Go through the data line by line. Copy each one holding the string "beside".

MATERIAL SUPPLIED:

* * * * * * * * *

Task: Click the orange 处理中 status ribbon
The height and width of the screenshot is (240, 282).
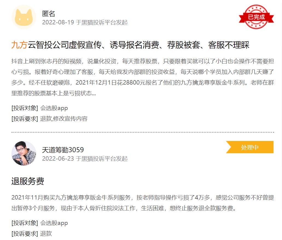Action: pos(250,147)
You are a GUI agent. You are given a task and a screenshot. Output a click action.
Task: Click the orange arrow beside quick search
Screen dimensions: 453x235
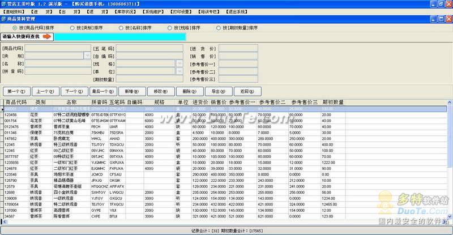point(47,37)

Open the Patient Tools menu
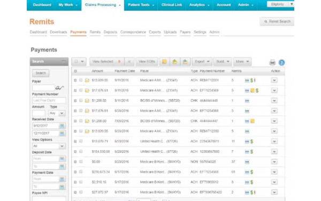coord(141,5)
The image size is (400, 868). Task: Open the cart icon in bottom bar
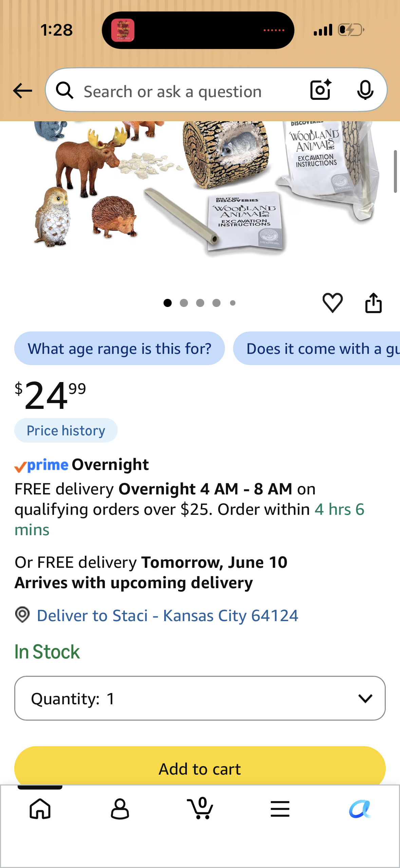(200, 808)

* * * * * * * * *

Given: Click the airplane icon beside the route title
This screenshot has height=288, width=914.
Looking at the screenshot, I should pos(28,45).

* * * * * * * * *

RESULT:
Task: Click the orange arrow beside quick search
Given: Click the airplane icon beside the route title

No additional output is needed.